Acho que é inevitável que isso aconteça. Só temos de quebrar com algumas problemáticas que temos, que são, muitas vezes, os tipos de programas que depois são alocados às empresas que já têm um certo nome no mercado e, na verdade, existem algumas que, sem lhes tirar o mérito, têm todo o valor, mas muitas vezes, em alguma ocasião, não se adaptaram ao novo contexto mundial.
O que acontece é que muitas dessas oportunidades vão para empresas já consolidadas, com 20 anos de experiência no mercado e as pequenas e médias startups de tecnologia acabam por não ter tantas oportunidades nesses programas específicos de transformação digital. Mas quero acreditar que haverá oportunidades para todos.
Existe alguma associação a que estejam afiliados para apresentarem as vossas questões, em conjunto, aos decisores políticos para mudar este cenário?

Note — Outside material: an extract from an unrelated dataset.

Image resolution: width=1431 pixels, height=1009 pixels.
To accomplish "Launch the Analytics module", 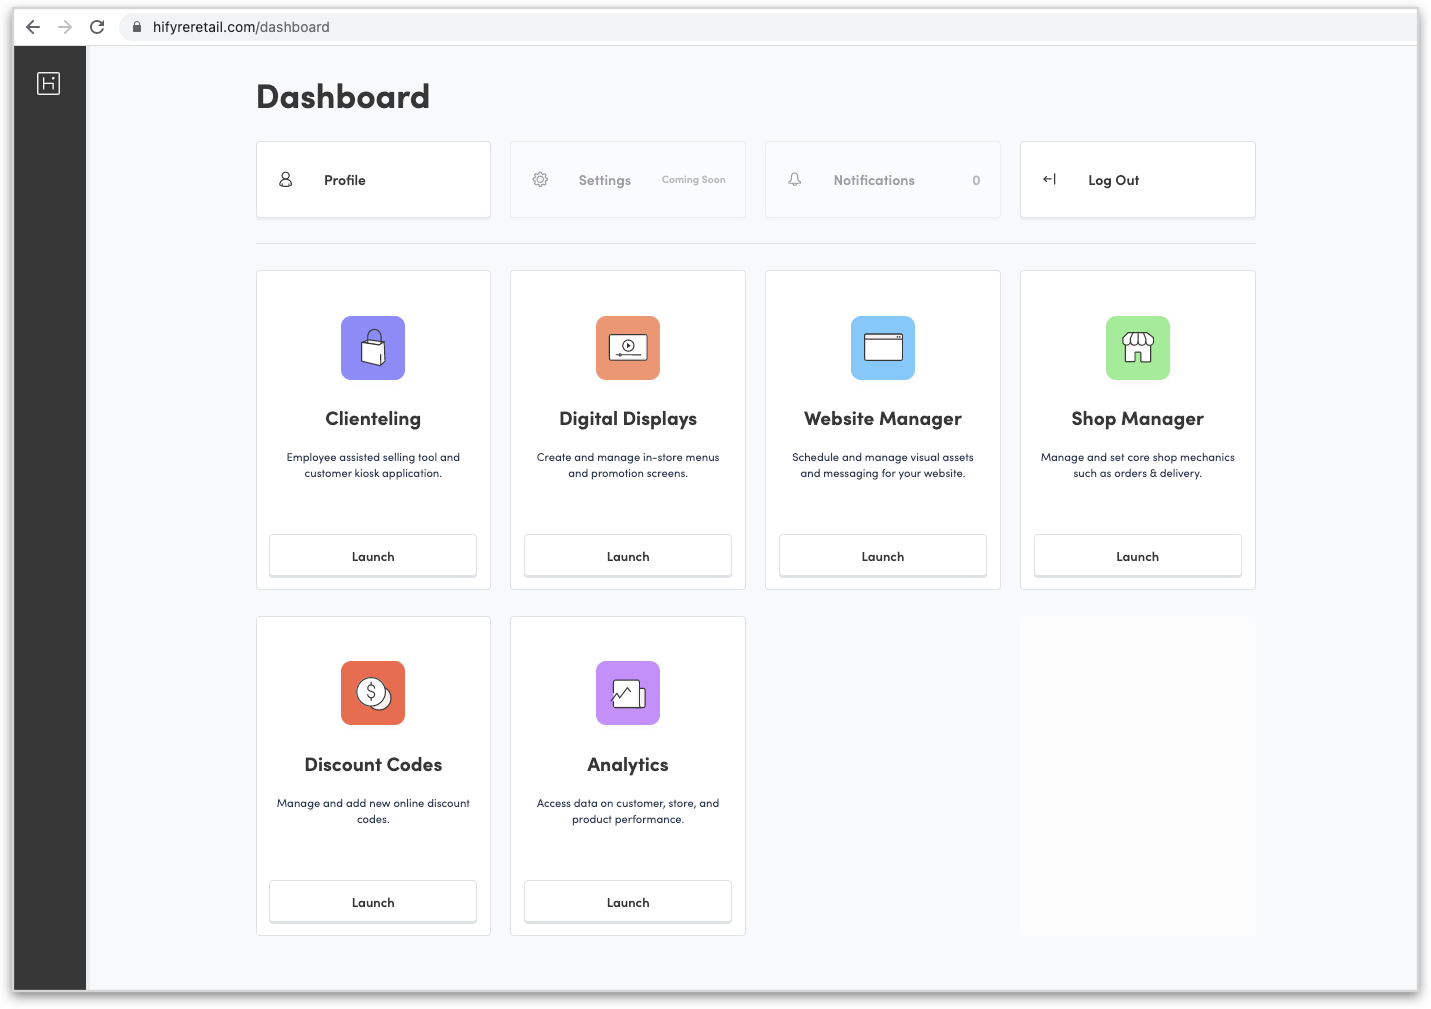I will (x=628, y=902).
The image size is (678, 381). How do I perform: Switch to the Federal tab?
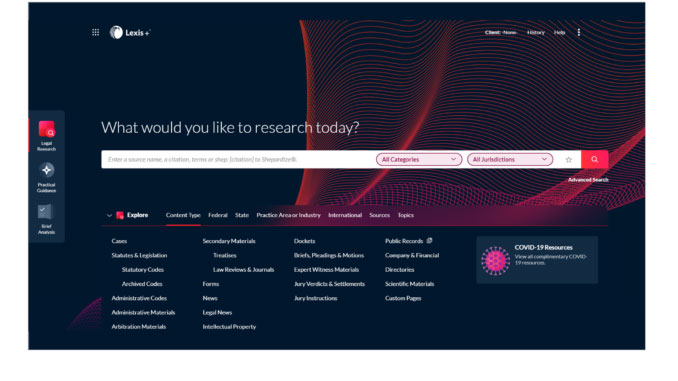[x=217, y=215]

É curioso falar disso, porque estou neste momento no processo de me juntar à Associação das Pequenas e Médias Empresas (APME) para assumir, à partida, a vice-presidência do pelouro de Tecnologias e Inovação e, eventualmente, depois, a presidência do pelouro, mesmo para influenciar políticas que possam beneficiar as PME de tecnologia. Já desenhei algumas acções, dados e planos para seguir neste caminho.
Asseguro que também temos desenhado isto a nível da VOID, num programa de inovação, que se chama “innovators club”, que vamos lançar brevemente, e que serve para gerar debate e conhecimento em torno do que é inovação. Isto porque constatámos que, no nosso mercado, fala-se muito de inovação, sendo esta uma palavra que está na ordem do dia, mas a maioria das pessoas não sabe o que significa nem sabe o que é inovar. Não estamos a falar só de tecnologia, estamos a falar de inovar num sentido mais lato e o que é necessário, quais são os passos, os frameworks para conseguir gerir inovação, como gerir a mudança e quais os resultados que a inovação traz.
Como tal, é algo que achamos pertinente: envolver um conjunto de pessoas interessadas em inovação, que vão poder discutir e gerar debate e ideias em torno deste conceito.